◆ STORED DATA ◆
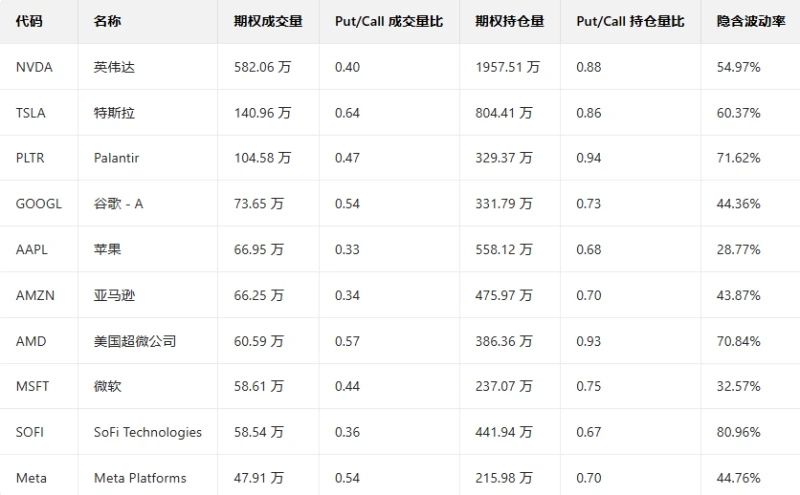Click the Put/Call 持仓量比 header
This screenshot has width=800, height=495.
(630, 21)
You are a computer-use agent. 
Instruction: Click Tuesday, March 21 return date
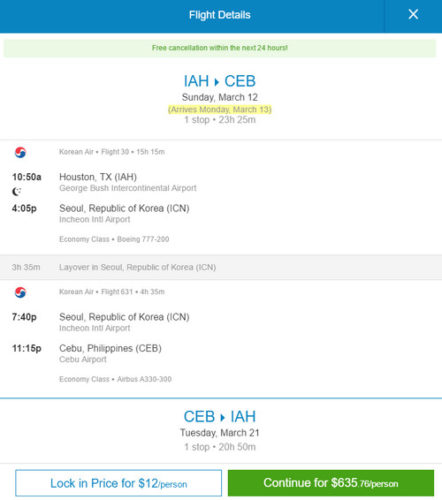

◆ REQUIREMENT ◆
All pictures should be dropped; the lines from the one containing "You are a computer-use agent." through the last line of the material are to be set down exactly.

◆ WRITTEN RESPONSE ◆
You are a computer-use agent. 
Instruction: Click Tuesday, March 21 return date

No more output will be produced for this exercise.